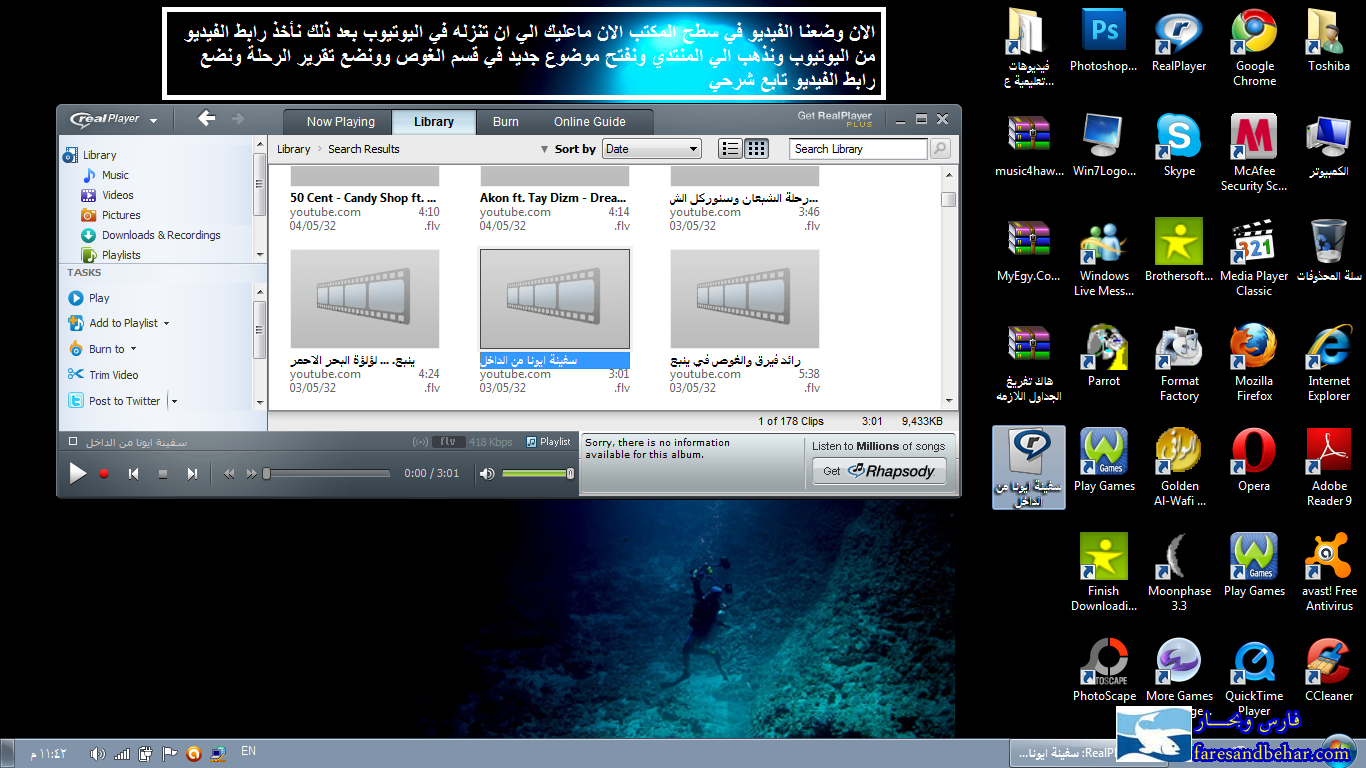This screenshot has height=768, width=1366.
Task: Click the Search Library input field
Action: point(858,149)
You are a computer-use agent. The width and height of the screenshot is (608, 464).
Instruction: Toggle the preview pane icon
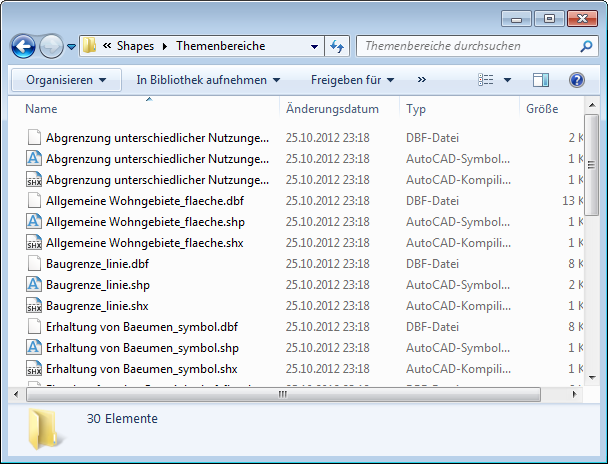(541, 80)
--
▶ [YOUR ASSIGNMENT]
Retyping is limited to the line with "You are a computer-use" and the lines after it in the material above; give them exactly and leave out the pictures.

▶ [EXERCISE SOLUTION]
You are a computer-use agent. The width and height of the screenshot is (608, 464).
Instruction: Toggle the preview pane icon
(541, 80)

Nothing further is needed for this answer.